> **What is being asked**
Copy each entry below exactly as it reads.

> **Source material**

== Segment start ==

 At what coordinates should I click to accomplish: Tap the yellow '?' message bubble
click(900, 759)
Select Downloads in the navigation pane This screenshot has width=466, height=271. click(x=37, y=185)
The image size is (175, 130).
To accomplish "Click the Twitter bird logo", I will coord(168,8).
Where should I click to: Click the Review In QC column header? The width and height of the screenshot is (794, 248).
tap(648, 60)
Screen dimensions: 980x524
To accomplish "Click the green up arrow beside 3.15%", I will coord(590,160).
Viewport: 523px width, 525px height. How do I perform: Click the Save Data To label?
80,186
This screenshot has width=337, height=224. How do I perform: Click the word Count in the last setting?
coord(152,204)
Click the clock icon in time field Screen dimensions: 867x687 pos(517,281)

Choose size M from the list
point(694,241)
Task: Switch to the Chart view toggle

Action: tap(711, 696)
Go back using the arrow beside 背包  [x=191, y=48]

== Segment end ==

> **Solution to the exercise**
 At what coordinates should I click to accomplish: Tap the yellow '?' message bubble
click(900, 759)
Select Downloads in the navigation pane This screenshot has width=466, height=271. click(x=37, y=185)
The image size is (175, 130).
To accomplish "Click the Twitter bird logo", I will coord(168,8).
Where should I click to: Click the Review In QC column header? The width and height of the screenshot is (794, 248).
tap(648, 60)
Screen dimensions: 980x524
To accomplish "Click the green up arrow beside 3.15%", I will coord(590,160).
Viewport: 523px width, 525px height. How do I perform: Click the Save Data To label?
80,186
This screenshot has width=337, height=224. How do I perform: Click the word Count in the last setting?
coord(152,204)
Click the clock icon in time field Screen dimensions: 867x687 pos(517,281)

Choose size M from the list
point(694,241)
Task: Switch to the Chart view toggle

Action: tap(711, 696)
Go back using the arrow beside 背包  [x=191, y=48]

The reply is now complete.